Eine Erklärung hatte Willy jedoch noch im Köcher: Die Klasse K musste es sein, auf die sich alle mit ihren Worthülsen und Schimpfkanonaden vorbereiteten, anders konnte es gar nicht sein. Dies verstand Willy auch nur zu gut, schließlich setzte auch ihm die Hitze zu und es schien sinnvoll, die Geschütze vereint auf nur ein Ziel zu richten.

Doch offenbar, so merkte Willy am Sonntagmorgen schnell, waren zur Fragestunde rund um die Ergebnisse der Klasse K nur österreichische Funkamateure nach der vorabendlichen HAM-Party rechtzeitig aufgewacht. Anders als die Kollegen aus Delta Lima, die stoisch die Informationen in sich aufzunehmen schienen, berichteten die Freunde aus Oskar Echo über ihre Einsteigerklasse und brachten – oh Wunder – sogar die ein oder andere konstruktive Kritik an.

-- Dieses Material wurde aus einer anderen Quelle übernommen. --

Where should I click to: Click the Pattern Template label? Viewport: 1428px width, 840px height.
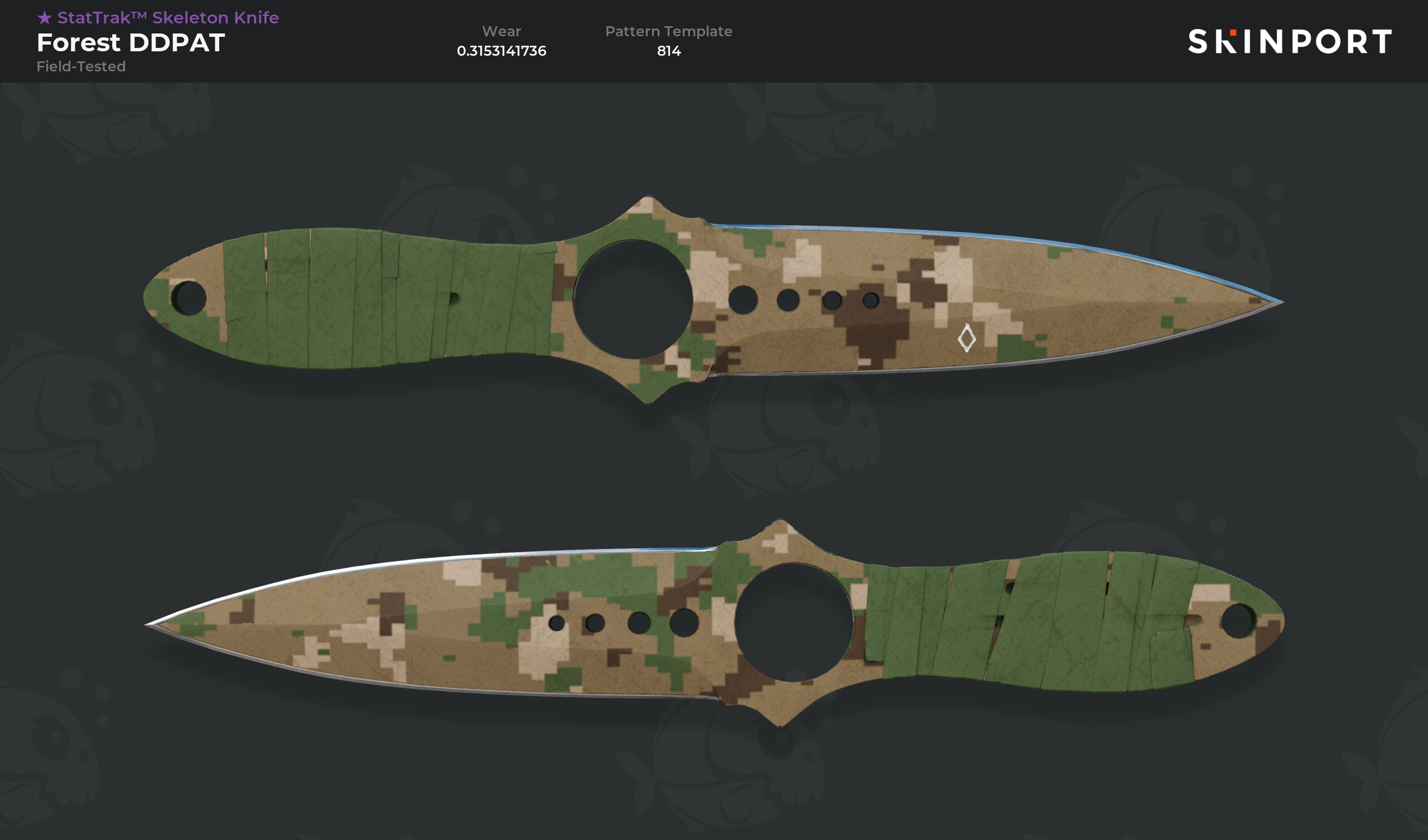tap(669, 31)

Verwirrt und traurig ging Willy nach Hause. Es fühlte sich so an, als hätte der Weltmeister allein im Ring gestanden, weil sich sein Herausforderer gar nicht erst aus der Kabine getraut hatte – vom drohenden Axel Schulz war nur das Handtuch übrig geblieben.

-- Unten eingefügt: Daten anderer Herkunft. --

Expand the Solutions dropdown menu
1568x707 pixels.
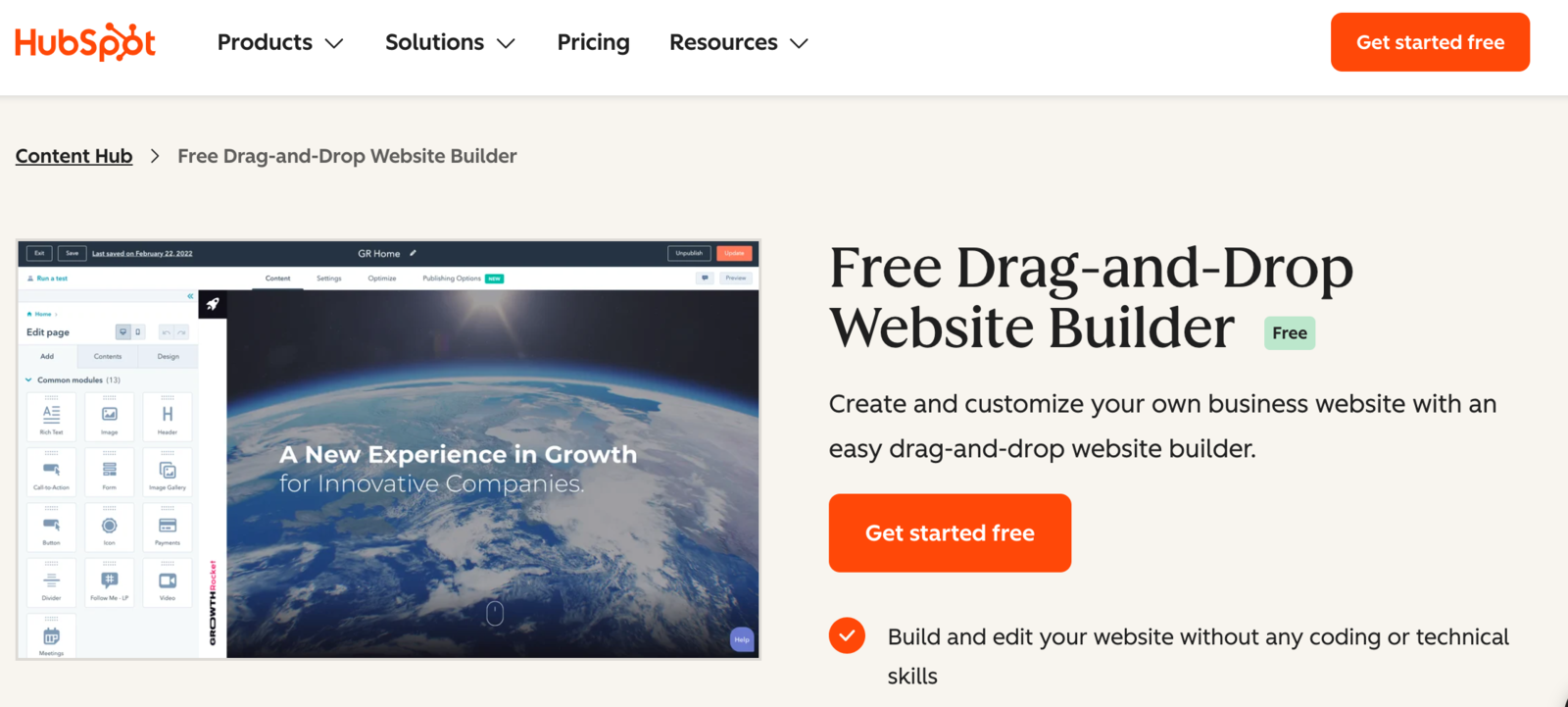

Wofür, fragte sich Willy unwillkürlich, hatten sie dann bloß alle ihre Postings verfasst, wofür sich persönlich beleidigt und dem Amateurfunk die Pest an den Hals gewünscht?

Zurück im Hotel schlug Willy sein Netbook auf und las die Forenbeiträge noch einmal. Dann loggte er sich aus und klappte es traurig zu. So viel Lesezeit – und alles umsonst. Gerade noch rechtzeitig vor Messeschluss erreichte er den Händler seines Vertrauens, um dort sein erstes D-Star-Handfunkgerät zu erstehen, bevor sich die Tore der großen Messehallen für ein Jahr hinter ihm schlossen.

Willy – der Gedankenamateur

Willy ist ein Funkamateur, ein ganz normaler. Mit Basteln hat er daher nicht viel im Sinn, die Geschicklichkeit mancher Jugendlicher bei Löten für Kids dürfte die seine deutlich übertreffen. Dennoch, oder gerade deshalb. Willy ist Amateur mit Leib und Seele. HAM-Spirit ist ihm vertraut, die Messen dieser Welt hat er bereist und von allem weiß er auch irgend wie ein bisschen. Die neuste Hard- und Software hat er stets im Schrank und er ist wild entschlossen, später einmal Berufsamateur zu werden.

Und Willy macht sich so seine Gedanken. Über den Amateurfunk, die Jugend im Allgemeinen und die Nichtfunker im Besonderen.

Dies wird er in unregelmäßiger Regelmäßigkeit ab sofort auf dieser Webseite tun. Willy ist nicht böse, Willy ist nur ein Gedankenamateur. Er will nicht kritisieren oder angreifen, sondern versucht auch andere vom Vorteil des Nachdenkens zu überzeugen, und seien sie nur Amateure wie er.